Bacterial Infections of Soft Tissue: Anaerobes Flashcards
C. tetani bacteriology
spores are environmental. Gram +. transmitted to humans by soil contamination of wounds
C. tetani pathogenesis
insertion beneath skin surface limits air contact. spores germinate and vegetative cells release exotoxin tetanospasmin.
neonatal tetanus
contamination of umbilical cord + lack of maternal immunization. 90%+ mortality in second week of life. developmental delays common in survivors
cephalic tetanus
rare, contamination of head wounds. patient presents with cranial nerve palsy.
local tetanus
wound contamination -> rigidity in a single muscle group.
generalized tetanus
bacteria form a locus of infection, and exotoxin tetanospasmin enters bloodstream. full-body symptoms cause morbidity. >50% untreated mortality from respiratory failure. 21-31% treated mortality
tetanospasmin structure and function
2 subunits, large and small. large subunit is a ferry for the small unit. it opens a pore in the cell for the small unit to get in to the presynaptic motor neuron. cleaves synaptobrevin (VAMP) causing vesicles containing GABA and glycine not to be released. loss of inhibitory action = constant contraction
C. tetani exam
sore throat, headache, local rigidity, strong muscle spasms.

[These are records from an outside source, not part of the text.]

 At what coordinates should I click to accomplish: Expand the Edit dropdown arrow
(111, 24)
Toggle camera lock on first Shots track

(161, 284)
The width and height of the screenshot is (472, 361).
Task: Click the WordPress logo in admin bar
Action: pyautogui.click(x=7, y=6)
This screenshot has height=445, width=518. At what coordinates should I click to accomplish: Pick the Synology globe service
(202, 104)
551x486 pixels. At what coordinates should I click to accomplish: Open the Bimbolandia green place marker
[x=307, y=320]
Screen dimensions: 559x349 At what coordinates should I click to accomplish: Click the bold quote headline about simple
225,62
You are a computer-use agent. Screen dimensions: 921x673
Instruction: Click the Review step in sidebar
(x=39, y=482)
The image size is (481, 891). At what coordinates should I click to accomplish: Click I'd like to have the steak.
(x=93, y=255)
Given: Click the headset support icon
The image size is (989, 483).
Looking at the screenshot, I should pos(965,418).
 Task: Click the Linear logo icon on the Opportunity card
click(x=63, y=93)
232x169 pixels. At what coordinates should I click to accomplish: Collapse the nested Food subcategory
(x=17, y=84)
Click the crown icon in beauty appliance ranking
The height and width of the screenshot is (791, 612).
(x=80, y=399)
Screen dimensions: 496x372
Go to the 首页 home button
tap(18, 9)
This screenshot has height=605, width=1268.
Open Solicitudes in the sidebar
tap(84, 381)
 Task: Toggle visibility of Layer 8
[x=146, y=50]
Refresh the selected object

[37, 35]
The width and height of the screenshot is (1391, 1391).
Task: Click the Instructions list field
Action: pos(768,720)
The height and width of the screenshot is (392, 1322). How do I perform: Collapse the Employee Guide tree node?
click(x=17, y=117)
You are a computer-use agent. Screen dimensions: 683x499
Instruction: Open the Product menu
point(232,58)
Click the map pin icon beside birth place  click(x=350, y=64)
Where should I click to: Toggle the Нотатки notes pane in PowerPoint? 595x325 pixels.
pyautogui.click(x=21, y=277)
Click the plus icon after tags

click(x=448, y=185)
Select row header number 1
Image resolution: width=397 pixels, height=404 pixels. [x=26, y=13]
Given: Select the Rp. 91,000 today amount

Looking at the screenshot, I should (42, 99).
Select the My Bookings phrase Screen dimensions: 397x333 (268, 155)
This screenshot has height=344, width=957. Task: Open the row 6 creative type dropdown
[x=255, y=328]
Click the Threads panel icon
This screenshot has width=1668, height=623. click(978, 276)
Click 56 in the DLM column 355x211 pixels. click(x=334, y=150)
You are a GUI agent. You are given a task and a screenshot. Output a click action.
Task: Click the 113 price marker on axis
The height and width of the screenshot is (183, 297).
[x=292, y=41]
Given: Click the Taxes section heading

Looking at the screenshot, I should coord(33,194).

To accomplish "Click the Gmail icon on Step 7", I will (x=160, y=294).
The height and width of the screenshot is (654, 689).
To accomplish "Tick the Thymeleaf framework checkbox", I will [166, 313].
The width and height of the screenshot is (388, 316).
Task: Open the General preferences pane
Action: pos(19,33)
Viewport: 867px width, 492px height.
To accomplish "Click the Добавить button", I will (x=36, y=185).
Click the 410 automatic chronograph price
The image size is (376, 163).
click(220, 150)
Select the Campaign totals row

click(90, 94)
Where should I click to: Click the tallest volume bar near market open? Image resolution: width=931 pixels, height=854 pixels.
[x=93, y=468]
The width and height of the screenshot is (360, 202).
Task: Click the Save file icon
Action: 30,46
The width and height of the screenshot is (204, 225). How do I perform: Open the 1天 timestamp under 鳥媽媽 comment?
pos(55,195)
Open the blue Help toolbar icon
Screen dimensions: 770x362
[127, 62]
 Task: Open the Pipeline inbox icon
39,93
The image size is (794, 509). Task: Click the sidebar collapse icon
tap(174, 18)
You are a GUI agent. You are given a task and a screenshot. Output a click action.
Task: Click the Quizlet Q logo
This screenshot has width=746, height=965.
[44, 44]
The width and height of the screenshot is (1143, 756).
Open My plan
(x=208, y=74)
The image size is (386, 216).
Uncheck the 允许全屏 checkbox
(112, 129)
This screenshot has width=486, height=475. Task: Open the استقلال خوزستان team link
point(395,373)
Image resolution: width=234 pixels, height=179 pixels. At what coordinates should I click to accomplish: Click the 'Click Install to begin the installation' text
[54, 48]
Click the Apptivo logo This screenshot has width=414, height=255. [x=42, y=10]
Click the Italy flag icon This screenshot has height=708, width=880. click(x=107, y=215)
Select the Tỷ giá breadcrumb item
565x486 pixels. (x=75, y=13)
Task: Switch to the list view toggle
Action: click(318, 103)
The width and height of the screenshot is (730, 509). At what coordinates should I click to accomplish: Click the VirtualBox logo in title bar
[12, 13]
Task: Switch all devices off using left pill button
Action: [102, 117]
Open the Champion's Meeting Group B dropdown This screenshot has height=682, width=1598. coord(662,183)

Trismus (lockjaw), grimace, opisthotonus (arching of back). spatula test: patients bite instead of gag when posterior pharyngeal wall is stimulated
c. tetani lab
terminal spores give tennis racket on microscopy. bloodwork can confirm vaccination, rule out strychnine poisoning. no need for lumbar puncture. imaging studies unremarkable
c. tetani treatment
tetanus antitoxin neutralizes toxin. metronidazole doesnt do much. valium to prevent spasms, other muscle relaxants can help
C. tetani prevention
tetanus toxoid vaccine. booster every 10 years. adults can receive vaccine at any time. deep puncture should be cleaned and debrided and vaccine booster given. deep and clearly dirty wounds call for immune globulin and booster of vaccine
c. botulinum bacteriology
environmental. gram +, spore forming. foodborne botulism is most common presentation. spores survive inadequate sterilization. germinating cells release one of 8 botulinum toxins: A-H. A and B are the most toxic.
c botulinum pathogenesis
cooking inactivates toxin. germinating bacteria die in GI, but exotoxin is readily absorbed from the gut. carried in blood to peripheral nerve synapses. acts as protease cleaving synaptobrevin (VAMP). flaccid muscles.
infant botulism
chile
wound botulism
wound contaminated with soil. spores germinate and secrete exotoxin. IV drug use or immunosuppressed show this. rarely seen in C sections. infection may not be obvious at would site.